Centralized governance is an great idea. But how do you apply a centralized governance process to content that exists in many different forms in many different systems? Moving everything to one large centralized repository won’t work; in fact, it’s nearly impossible to do. The answer lies in a central information governance system.
First Things First: Centralized Governance Policies
Before you begin looking for a central information governance system, you need to do some work. A centralized system is successful because you have taken the time to define a content strategy that applies across the organization and you have set up centralized governance policies that leverage that content strategy.
A centralized content strategy defines the taxonomy you will use across the entire company. It is a classification and metadata scheme that you apply to all systems and records, both digital and paper. A consistent taxonomy helps you classify things easily and ensures you can quickly find information through a single search.
Governance policies are the policies that define how to manage your records over the entire record lifecycle. Policies define how to manage the record, who owns it and can access it, its retention and disposition policies and so on.
To accurately establish a centralized content strategy and governance policies you have to take an inventory of all your data and information across the company and document all the systems where records are stored, noting any existing rules and taxonomy applied. Then you will need to map this information to a new centralized strategy which will be applied in the new information governance solution.
These things – a content strategy and governance policies – are not tied to a particular technology. They are tied to your business objectives and strategy. They also help you define the requirements for the information governance system you purchase.
Looking for the Right Technology
You have your content strategy and governance policies established. Now it’s time to find the right information governance system to put them in place. Not all information governance systems are the same. So how do you know what’s the best one?
To implement centralized records governance, the type of solution you need must have these important attributes:
A Consistent and Extendable Taxonomy and Metadata
It’s important to define a taxonomy that is used consistently across the organization; we’ve established that already. It’s equally important that the information governance solution you implement can apply that taxonomy and enable you to extend it as your needs change.
A taxonomy and metadata scheme that is consistent yet extendable allows you to define any retention rules and apply them to different document types. A retention policy describes the various activities that take place in your company (HR, Finance, LOBs, etc.) along with any sub-activities for how a record is managed (e.g., how long to keep it, who the owner is, when it is disposed and how, storage location, etc.).
Applying retention rules based on taxonomy means that if you need to update your retention rules, the changes can be automatically applied across all associated records. If you update your taxonomy due new data types, you can quickly add retention rules based on those changes.
Suitable for Any Size Organization, and for Everyone in the Organization
Whether you are a small company or the largest organization in the world, the solution must be flexible enough to suit your requirements.
For the End User: The information governance system must be user friendly for all end users. It needs to follow terminology and taxonomy that users are familiar with. For example, an end user needs to add a new document to the information governance solution. The system provides a list of document types based on the organization’s defined taxonomy, so the user can quickly see the document type he needs and select it. If the system named the document types differently, it would be difficult for the end user to add documents to the system and could result in many documents not being managed appropriately.

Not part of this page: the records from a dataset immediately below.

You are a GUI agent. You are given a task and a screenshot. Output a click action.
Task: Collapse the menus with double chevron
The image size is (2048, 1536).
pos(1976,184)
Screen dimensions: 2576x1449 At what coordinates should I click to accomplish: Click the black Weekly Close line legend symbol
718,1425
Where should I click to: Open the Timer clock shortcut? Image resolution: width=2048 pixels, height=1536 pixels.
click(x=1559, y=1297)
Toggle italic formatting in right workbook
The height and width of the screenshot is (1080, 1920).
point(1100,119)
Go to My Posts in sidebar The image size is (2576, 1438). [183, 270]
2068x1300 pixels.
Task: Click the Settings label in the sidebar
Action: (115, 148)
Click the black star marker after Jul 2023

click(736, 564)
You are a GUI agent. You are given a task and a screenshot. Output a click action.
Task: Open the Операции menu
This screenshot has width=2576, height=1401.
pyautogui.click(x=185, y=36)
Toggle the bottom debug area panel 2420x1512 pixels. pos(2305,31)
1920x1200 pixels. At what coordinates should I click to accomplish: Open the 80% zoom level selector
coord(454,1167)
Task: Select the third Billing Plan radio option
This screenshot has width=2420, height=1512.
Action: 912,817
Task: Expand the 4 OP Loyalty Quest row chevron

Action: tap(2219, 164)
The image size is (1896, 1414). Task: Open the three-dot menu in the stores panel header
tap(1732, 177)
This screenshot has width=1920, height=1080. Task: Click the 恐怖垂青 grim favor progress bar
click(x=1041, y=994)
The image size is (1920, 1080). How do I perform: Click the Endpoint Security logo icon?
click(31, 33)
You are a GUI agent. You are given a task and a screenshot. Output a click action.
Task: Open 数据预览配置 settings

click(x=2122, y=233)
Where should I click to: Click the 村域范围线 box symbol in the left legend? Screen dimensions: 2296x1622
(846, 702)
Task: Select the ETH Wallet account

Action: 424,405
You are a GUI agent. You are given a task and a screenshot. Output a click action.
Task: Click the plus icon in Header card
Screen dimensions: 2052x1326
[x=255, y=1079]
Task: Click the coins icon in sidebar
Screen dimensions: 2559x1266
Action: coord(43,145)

For Head Office: The governance system must be easy for Head Office to use as well. Upper management is responsible for proper records governance, and it needs to manage risks, such as data loss or leakage, or not complying with regulatory requirements. An information governance solution that is easy to use and provides accurate reporting also helps management understand how to evolve the information assets in the company.
Conductor of Information Governance for All Systems
Centralized information governance works because you can easily connect with all the systems in the organization that store records and properly manage them. The centralized system doesn’t store actual records; it stores a reference to that record, the policies that apply to that record and all activity on that record.
To ensure this connection, a records management system must support the ability to connect using an API or web service. The API connects from the central system to individual record systems to monitor what activities related to records and ensures proper governance is applied.
A Source of Confidence
For a centralized information governance solution to work, it must be seen as a source of confidence. This means the organization must be confident that the information stored in the system is reliable. To ensure this, the system itself must adhere to a set of governance policies.
Any updates to the information in the governance system are automatically tracked and available for audit at any time and for anyone.
Centralized Records Governance is Critical
Every day your organization is seeing tremendous growth in the volume of information it captures and manages. Along with an increase in the volume of information, you also face new data types that need to be supported. Much of this information is essential to how the business performs and needs to be carefully managed.
Managing the volume and growing data types manually from system to system is impossible to do. Trying to pull everything together into a single repository is also complex and challenging. The answer lies in a centralized information governance system that can reach out to all the different records systems across your organization and manage a centralized set of governance policies.
This central view gives you a better look at how information is used within the organization and a way to easily manage the lifecycle of all information, adapting policies as necessary. But not all information governance systems are the same, so know what you need it do and ask the right questions of the technology vendor. This is not a trivial investment.